Discours du pape François lors de la remise du prix Charlemagne 2016 (source)
Honorables invités,
Je vous souhaite la bienvenue et je vous remercie de votre présence. Je suis reconnaissant, en particulier, à Messieurs Marcel Philipp, Jürgen Linden, Martin Schulz, Jean-Claude Juncker et Donald Tusk pour leurs aimables paroles. Je voudrais redire mon intention de dédier le prestigieux Prix, dont je viens d’être honoré, à l’Europe : en effet, nous ne sommes pas en train d’accomplir un geste de célébration ; nous saisissons plutôt l’occasion pour souhaiter ensemble un élan nouveau et courageux à ce cher continent.
La créativité, le génie, la capacité de se relever et de sortir de ses propres limites caractérisent l’âme de l’Europe. Au siècle dernier, elle a témoigné à l’humanité qu’un nouveau départ était possible : après des années de conflits tragiques, qui ont abouti à la plus terrible guerre dont on se souvienne, est apparue dans l’histoire, par la grâce de Dieu, une nouveauté sans précédent. Les cendres des décombres n’ont pas pu éteindre l’espérance et la recherche de l’autre, qui brûlaient dans le cœur des Pères fondateurs du projet européen. Ils ont jeté les fondations d’un rempart de paix, d’un édifice construit par des États qui ne s’étaient pas unis de force, mais par un choix libre du bien commun, en renonçant pour toujours à s’affronter. L’Europe, après tant de divisions, s’est finalement retrouvée elle-même et a commencé à édifier sa maison.

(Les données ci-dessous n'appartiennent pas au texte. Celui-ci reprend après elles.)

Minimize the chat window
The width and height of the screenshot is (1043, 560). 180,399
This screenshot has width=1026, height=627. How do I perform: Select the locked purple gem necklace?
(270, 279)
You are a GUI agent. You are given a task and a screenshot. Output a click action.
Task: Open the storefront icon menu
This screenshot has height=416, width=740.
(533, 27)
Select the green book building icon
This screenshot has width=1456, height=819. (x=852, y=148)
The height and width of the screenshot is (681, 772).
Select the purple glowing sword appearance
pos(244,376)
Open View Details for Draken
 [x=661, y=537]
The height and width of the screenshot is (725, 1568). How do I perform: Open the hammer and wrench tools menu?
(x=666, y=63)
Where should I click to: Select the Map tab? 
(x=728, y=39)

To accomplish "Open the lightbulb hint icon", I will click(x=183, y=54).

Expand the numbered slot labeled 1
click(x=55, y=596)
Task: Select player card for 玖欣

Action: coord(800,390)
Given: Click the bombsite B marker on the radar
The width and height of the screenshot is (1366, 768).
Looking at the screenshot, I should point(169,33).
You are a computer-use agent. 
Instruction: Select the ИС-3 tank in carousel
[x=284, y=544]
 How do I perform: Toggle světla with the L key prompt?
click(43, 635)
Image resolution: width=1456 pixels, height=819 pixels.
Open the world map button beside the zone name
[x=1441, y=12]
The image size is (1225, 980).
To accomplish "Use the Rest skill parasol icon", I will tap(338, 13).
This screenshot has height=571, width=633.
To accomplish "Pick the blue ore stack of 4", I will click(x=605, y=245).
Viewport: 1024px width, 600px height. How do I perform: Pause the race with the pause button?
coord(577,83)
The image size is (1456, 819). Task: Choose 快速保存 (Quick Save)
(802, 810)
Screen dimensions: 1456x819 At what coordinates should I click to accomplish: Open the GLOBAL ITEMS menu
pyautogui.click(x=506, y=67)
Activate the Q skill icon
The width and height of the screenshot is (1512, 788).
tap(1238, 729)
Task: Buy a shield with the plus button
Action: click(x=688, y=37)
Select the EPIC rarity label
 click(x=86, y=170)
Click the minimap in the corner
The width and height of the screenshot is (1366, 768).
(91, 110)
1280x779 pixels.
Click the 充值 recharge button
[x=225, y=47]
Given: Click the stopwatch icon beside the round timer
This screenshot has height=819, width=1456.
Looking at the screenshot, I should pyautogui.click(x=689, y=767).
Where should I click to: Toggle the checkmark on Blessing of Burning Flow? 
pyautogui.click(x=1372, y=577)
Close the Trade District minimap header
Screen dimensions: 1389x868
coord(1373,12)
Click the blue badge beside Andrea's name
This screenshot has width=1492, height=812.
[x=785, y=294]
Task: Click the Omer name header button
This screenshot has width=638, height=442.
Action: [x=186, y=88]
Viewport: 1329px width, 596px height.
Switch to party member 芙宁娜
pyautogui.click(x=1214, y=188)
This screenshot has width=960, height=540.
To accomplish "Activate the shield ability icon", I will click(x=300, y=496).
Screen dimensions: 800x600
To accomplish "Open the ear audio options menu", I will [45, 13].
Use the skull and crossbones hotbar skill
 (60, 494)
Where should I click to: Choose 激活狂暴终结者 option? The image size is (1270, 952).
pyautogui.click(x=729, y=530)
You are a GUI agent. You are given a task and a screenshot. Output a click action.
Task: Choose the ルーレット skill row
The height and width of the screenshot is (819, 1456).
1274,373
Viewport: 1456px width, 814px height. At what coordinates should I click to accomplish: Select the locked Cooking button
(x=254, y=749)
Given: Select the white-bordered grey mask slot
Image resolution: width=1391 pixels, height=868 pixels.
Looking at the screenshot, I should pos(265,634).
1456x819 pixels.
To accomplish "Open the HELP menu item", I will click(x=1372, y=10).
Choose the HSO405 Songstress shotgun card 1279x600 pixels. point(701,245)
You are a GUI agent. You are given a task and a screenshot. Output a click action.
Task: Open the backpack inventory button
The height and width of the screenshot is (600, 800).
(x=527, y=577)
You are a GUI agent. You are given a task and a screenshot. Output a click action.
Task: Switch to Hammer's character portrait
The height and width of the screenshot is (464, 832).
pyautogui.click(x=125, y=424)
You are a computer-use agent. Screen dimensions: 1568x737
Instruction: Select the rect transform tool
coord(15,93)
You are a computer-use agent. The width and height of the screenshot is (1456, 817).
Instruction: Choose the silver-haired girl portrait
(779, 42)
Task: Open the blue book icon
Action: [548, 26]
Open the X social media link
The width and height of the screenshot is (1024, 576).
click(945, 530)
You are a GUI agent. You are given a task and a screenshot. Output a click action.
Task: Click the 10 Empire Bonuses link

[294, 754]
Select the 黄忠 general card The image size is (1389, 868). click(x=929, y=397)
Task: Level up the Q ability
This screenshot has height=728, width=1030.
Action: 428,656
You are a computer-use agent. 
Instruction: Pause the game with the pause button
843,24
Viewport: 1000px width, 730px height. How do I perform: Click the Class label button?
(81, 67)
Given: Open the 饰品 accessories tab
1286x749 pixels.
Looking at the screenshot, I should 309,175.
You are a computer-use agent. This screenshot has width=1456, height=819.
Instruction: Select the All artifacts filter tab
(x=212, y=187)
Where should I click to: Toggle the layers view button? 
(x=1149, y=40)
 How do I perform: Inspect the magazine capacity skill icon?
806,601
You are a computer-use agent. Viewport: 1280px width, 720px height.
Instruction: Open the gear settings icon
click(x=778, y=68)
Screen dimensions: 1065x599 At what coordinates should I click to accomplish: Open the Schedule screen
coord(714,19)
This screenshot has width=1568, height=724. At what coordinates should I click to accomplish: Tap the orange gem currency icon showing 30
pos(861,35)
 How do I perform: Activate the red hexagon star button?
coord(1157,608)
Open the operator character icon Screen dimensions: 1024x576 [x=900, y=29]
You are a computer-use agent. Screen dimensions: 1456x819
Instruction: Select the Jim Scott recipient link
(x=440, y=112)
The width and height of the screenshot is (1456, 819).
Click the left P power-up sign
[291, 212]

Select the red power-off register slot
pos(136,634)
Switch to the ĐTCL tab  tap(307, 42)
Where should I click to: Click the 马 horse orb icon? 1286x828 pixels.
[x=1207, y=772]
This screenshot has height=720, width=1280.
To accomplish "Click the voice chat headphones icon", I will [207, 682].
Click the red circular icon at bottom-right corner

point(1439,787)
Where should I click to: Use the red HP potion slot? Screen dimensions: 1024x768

Cette « famille de peuples » (1), admirablement agrandie entre-temps, dernièrement semble moins sentir comme siens les murs de la maison commune, érigés parfois en s’éloignant du judicieux projet conçu par les Pères. Cette atmosphère de nouveauté, cet ardent désir de construire l’unité paraissent de plus en plus éteints : nous, les enfants de ce rêve, nous sommes tentés de céder à nos égoïsmes, en ayant en vue notre propre intérêt et en pensant construire des enclos particuliers. Cependant, je suis convaincu que la résignation et la fatigue ne font pas partie de l’âme de l’Europe et qu’également « les difficultés peuvent devenir des promotrices puissantes d’unité » (2).